Colorado vote sends warning
Beware of the siren song of raising taxes only on the highest income earners.
Proponents of a constitutional amendment allowing a progressive state income tax in Illinois claim — with great sincerity and fervor — that higher tax rates would only be levied on the rich.
Skeptics dispute that claim by pointing to the many states where progressive income taxes already are in place and high rates are imposed on middle-income working families. Don't trust the politicians who want to raise taxes, they argue, look what they have done and want to do in other states.
Those who oppose a progressive income tax got more ammunition for that argument from the recent highly touted tax referendum in Colorado.
Voters there overwhelmingly defeated a bold education plan aimed at raising vast new sums of money for education. Part of the plan was to raise income tax revenues with a progressive tax plan, one that targeted upper-income earners. You know, those rapacious millionaires who aren't paying their fair share.
Colorado's Amendment 66 called for increasing income taxes from 4.63 percent to 5 percent on lower-income families. It also would have established a higher progressive rate of 5.9 percent for the millionaires whose incomes are over $75,000.

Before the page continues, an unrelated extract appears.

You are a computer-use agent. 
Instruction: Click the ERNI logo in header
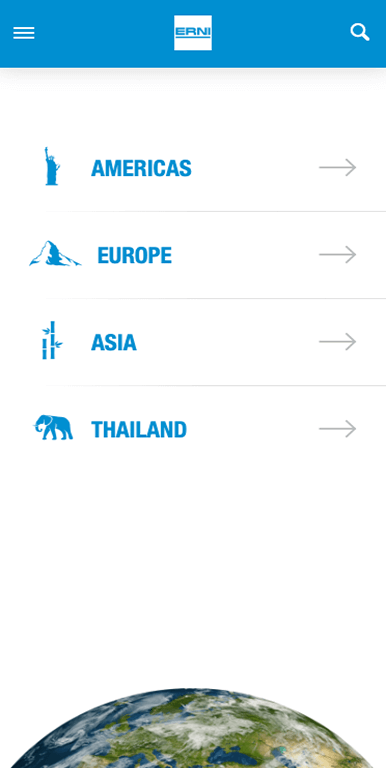pos(193,33)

It's not that those in search of higher revenue wouldn't really like to make the wealthy pay for costly new social welfare and education programs. It's just that there are not enough rich people to generate the necessary tax revenues. So they go after the middle class because that's where the money is.
It's that way in Colorado and many other states, including Iowa, Missouri and Wisconsin. It will be that way if proponents of a progressive income tax get their way in Illinois.
Voters should support a progressive income tax if they think it's good policy; but no one should be so foolish as to think that higher taxes will be levied only on the rich.